Wang’s prediction unfortunately came true. Inside the sanatorium and at the Huilung Hospital, cracks have appeared on walls, and sinkholes on the grounds of the complex have grown wider, indicating that landslides occurred soon after construction started in 2009. Buildings including I Yuan (怡園), a facility used to house patients with mental disorders and now the residency of Lan and 92-year-old Lin Chueh (林卻), have repeatedly cracked and been re-cemented. Columns inside the Buddhist shrine are slanted, while the nearby library was recently rebuilt due to structural damage.
After several suspensions, construction was resumed last month despite the fact that DORTS has yet to solve the landslide issue.
Ongoing fight
Today, only one fourth of the original sanatorium complex remains standing, eroded and fenced in.
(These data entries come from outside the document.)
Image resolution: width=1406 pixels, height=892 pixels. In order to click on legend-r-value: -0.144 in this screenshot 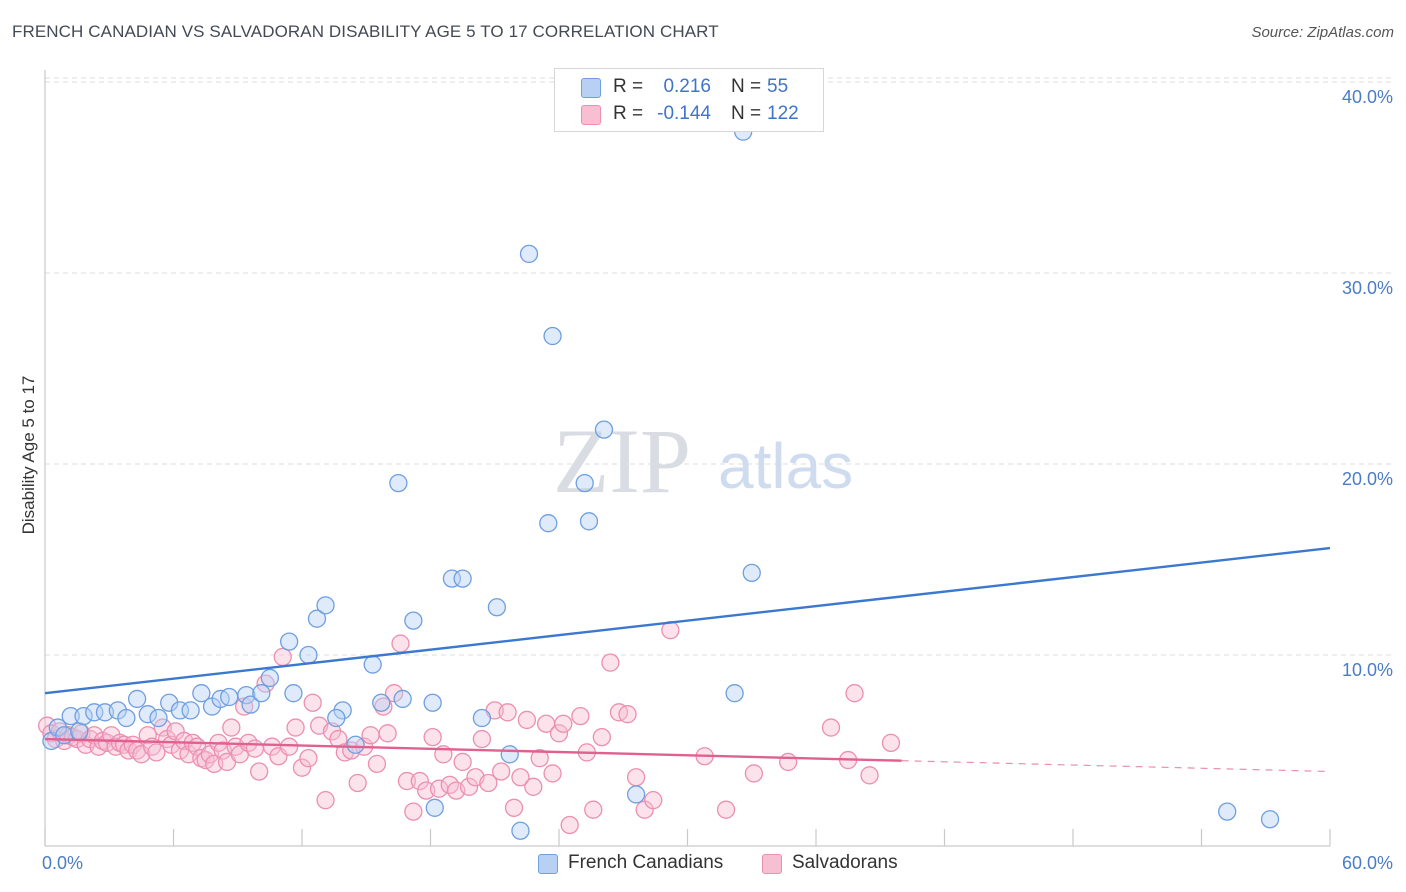, I will do `click(684, 114)`. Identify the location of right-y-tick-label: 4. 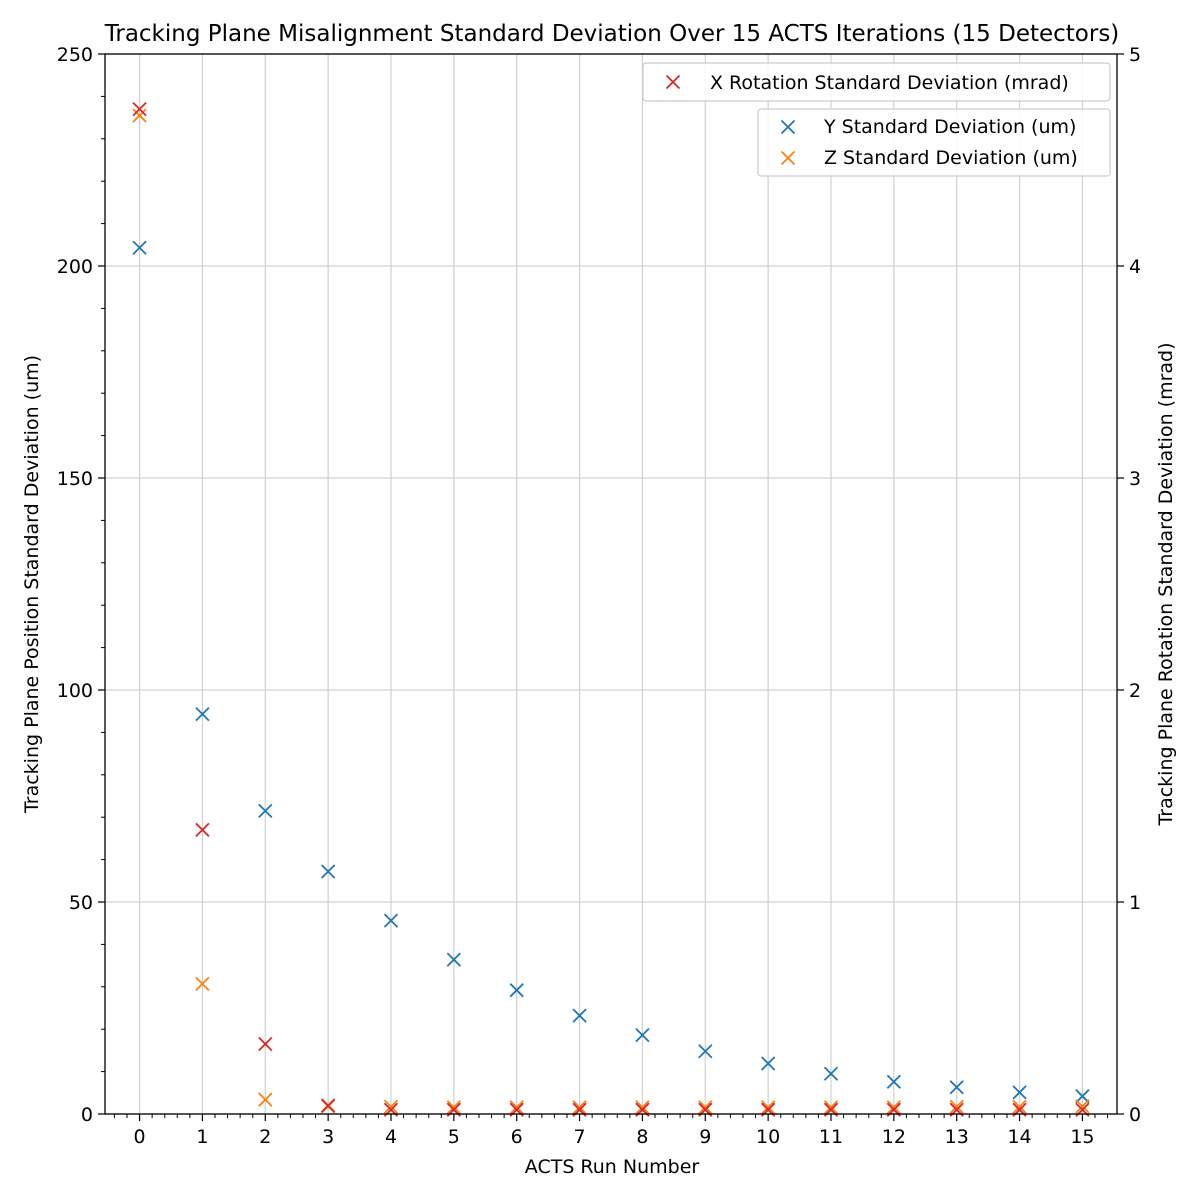
(1135, 267).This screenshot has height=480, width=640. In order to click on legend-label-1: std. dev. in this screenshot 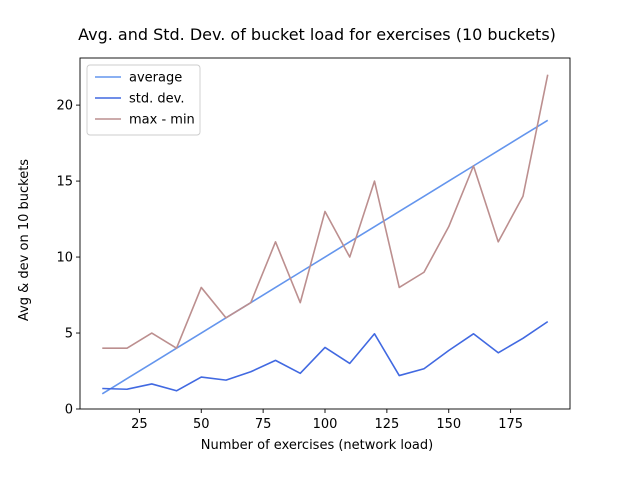, I will do `click(156, 100)`.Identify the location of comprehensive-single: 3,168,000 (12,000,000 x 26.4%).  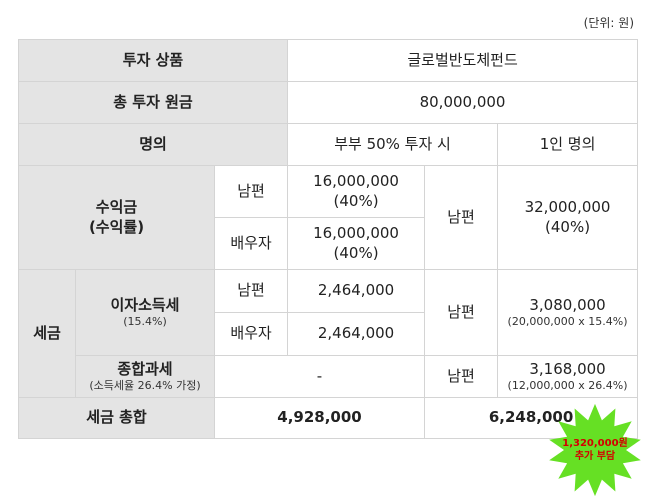
(568, 376).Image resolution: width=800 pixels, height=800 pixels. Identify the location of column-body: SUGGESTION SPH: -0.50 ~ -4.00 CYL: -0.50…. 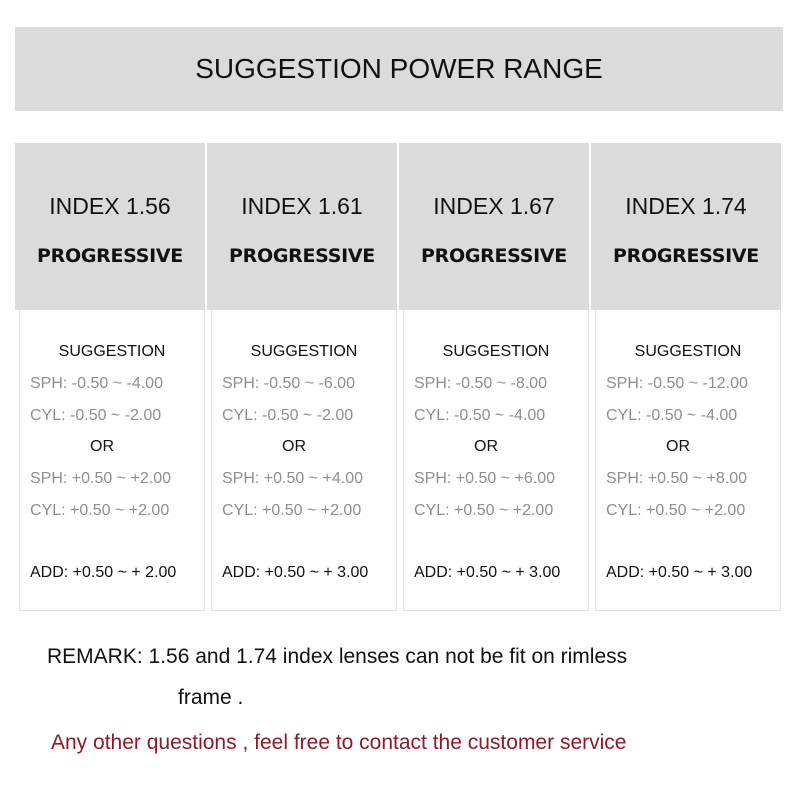
(112, 460).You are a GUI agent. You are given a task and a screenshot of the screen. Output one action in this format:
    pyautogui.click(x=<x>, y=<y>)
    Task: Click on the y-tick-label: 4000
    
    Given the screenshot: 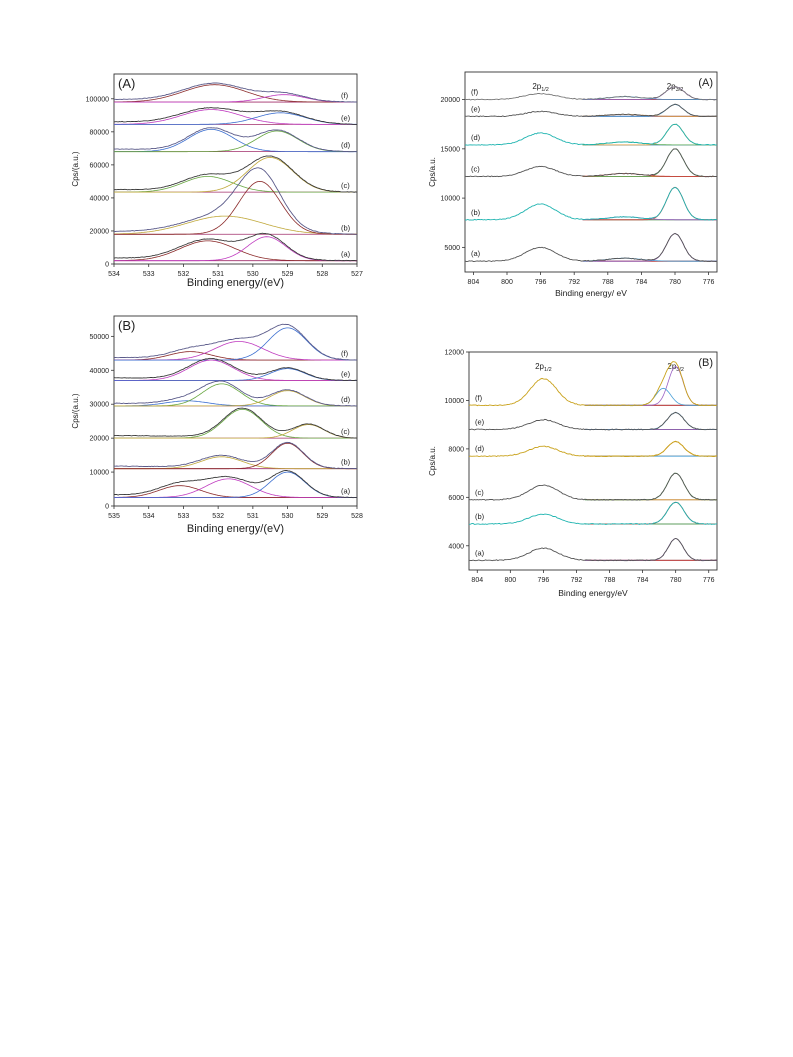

Nearby at the prefabricated sheds, the aged residents carry out daily chores, seemingly oblivious to the sound of the rumbling heavy machinery in full operation on the construction site.
Years of struggle have taken its toll, and the number of residents is rapidly dwindling.
“For decades, we have lived in fear. It saddens me to think that when I first served as the president [of the self-help association], there were over 400 of us. Now only 186 remain,” says Lee, who is the honorary chairman of Losheng’s self-help association.
For the remaining campaigners, each protest becomes an exhausting task to tackle. To wheelchair-bound residents like Chen, a day on the street means no water intake because going to the toilet is difficult for some. Some have to rely on painkillers to get through the day, and fewer people are physically capable of joining the fight. But they persist.
“I have seen and lived through inhumanity. But people are forgetful. Losheng needs to stay to remind people not to repeat the same mistake,” Tang says.